Malcolm Guite finds in the words of George Herbert the strength to cajole himself out of bed for the pre-dawn Easter vigil

I AM glad that there are now so many early-morning Easter services: pre-dawn vigils and fires, gatherings of Christians to greet the rising sun in the light of the Risen Son.

At least, in theory I’m glad. In practice, I find that I am not such an early riser as I would theoretically like to be, and that my drowsy and gradual coming-to, all my yawning and stretching, seem to take more effort, and, together with that essential first cup of tea in bed, seem to take longer than they used to.

But perhaps I am in good company. Many of us will read George Herbert’s glorious poem “Easter” on Easter Day. One way of reading the poem is to see it as Herbert’s long, metrically intricate way of cajoling himself to get out of bed.

Easter day would have started for Herbert like every day, with early morning matins, and his poem “Mattins” opens with the line “I cannot ope mine eyes”. I know how he feels.

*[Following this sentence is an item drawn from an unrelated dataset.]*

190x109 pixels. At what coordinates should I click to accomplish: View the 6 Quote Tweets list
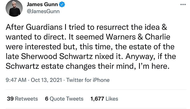64,99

Though, of course, Herbert goes on in the following lines to change the sense of the first line, because of Christ’s transforming presence with him:
 

I cannot ope mine eyes,
But thou art ready there to catch
My morning-soul and sacrifice:
Then we must needs for that day make a match.
 

“Ah, you’re already there in church ahead of me, I’d better get going and catch up,” he seems to be saying. But, as he crossed the little lane in Bemerton from the rectory to the church, still wiping the sleep from his eyes, and stumbled through Psalm 57, one of the proper psalms on an early Easter Day matins, Herbert might well have recited verse 9 with feeling: as a quite literal “wake-up call”:
 

Awake up, my glory, awake, lute and harp: I myself will awake right early
 

Certainly, it was that line which became the inspiration and starting point for “Easter”, whose first verse opens:
 

Rise heart; thy Lord is risen. Sing his praise
Without delays,
 

And whose second verse echoes that with a call to his Lute:
 

Awake, my lute, and struggle for thy part
With all thy art.


But this Easter wake-up call differs from his poem “Mattins”, in which we sense an effort to catch up with Christ, who is “ready there”, an effort all packed into those two words “must needs”. But, in “Easter”, it is the Risen Christ himself who graciously comes to Herbert where he lies abed and actually helps him rise:
 

Rise heart; thy Lord is risen. Sing his praise
Without delays,
Who takes thee by the hand, that thou likewise
With him mayst rise.
 

We are not far off that moment when, in his masterpiece “Love (III)”, Herbert will sum all this up in the simple phrase “Love took my hand”.

So I intend to get up early this Easter Morning. Like Herbert’s lute, I might “struggle for my part”, but I also know that, when I stumble into church to celebrate an early Easter communion, Love will have risen before me and be ready to greet me, and I will say to him, as Herbert does in “Easter”:
 

I got me flowers to straw thy way;
I got me boughs off many a tree:
But thou wast up by break of day,
And brought’st thy sweets along with thee.